Mon papier dans Les Echos du 12 août 2014 (LIEN)

Quand Jacques Attali avait remis son rapport de 316 décisions au président Sarkozy en 2008, celui-ci avait marqué quelques rares réserves : l’une d’elles portait sur l’ouverture à la concurrence du secteur des pharmacies. Qu’Arnaud Montebourg ait entrepris de le viser directement aujourd’hui n’est probablement pas dénué de toute considération politique : il est plus facile de s’attaquer à une profession qui, a priori, n’est pas réputée pour son vote favorable à la gauche… Ce choix fait peser sur l’action du gouvernement un soupçon de partialité qui affaiblit considérablement son ambition : au prétexte de la simplification, fondée économiquement, cette réforme partielle en devient injuste et sa méthode contre-productive.

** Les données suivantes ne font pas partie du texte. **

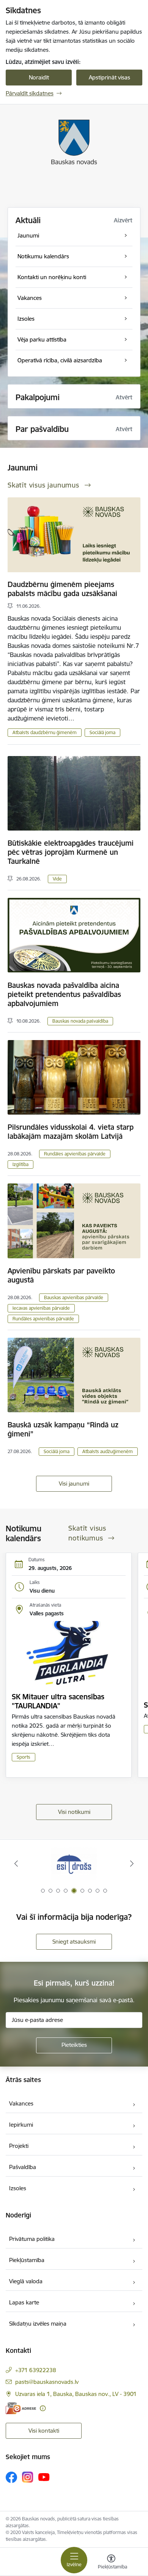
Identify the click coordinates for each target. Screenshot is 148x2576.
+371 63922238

Avec un sens consommé de l’art du suspense, le gouvernement a fait de la réforme des professions réglementées le feuilleton de l’été. La lecture de la presse doit faire s’étrangler plus d’un notable sur les plages en ce mois d’août. Les propositions du désormais fameux rapport de l’Inspection des finances filtrent au compte-gouttes : longtemps mieux caché que bien des secrets de la République, le document fait désormais l’objet de fuites savamment orchestrées.

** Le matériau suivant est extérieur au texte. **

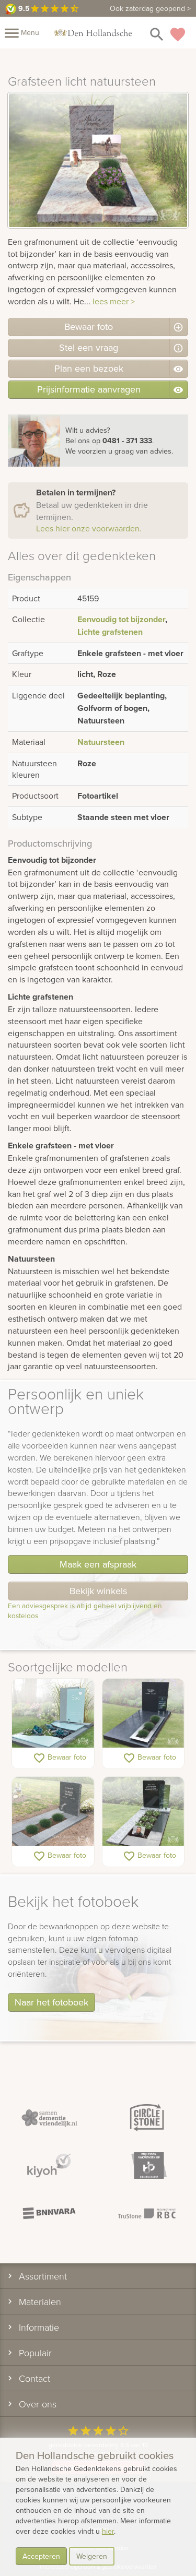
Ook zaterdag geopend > (150, 8)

Dans un système économique marqué par la complexité sclérosante, la logique suivie par le gouvernement est économiquement bonne : les professions réglementées profitent, de fait, de protections qui limitent la concurrence et, par conséquent, coûtent cher aux consommateurs, étouffent l’innovation et contraignent la création d’emplois (120.000, selon l’IGF). Ceux qui les pratiquent sont certainement dévoués, mais limiter arbitrairement la quantité de licences de taxi, le nombre d’officines ou de diplômés en médecine a le même effet : une raréfaction de l’offre et donc une inflation des prix. La qualité des prestations n’est pas en cause : le consommateur sait faire la différence entre les « bons » et les « mauvais » professionnels.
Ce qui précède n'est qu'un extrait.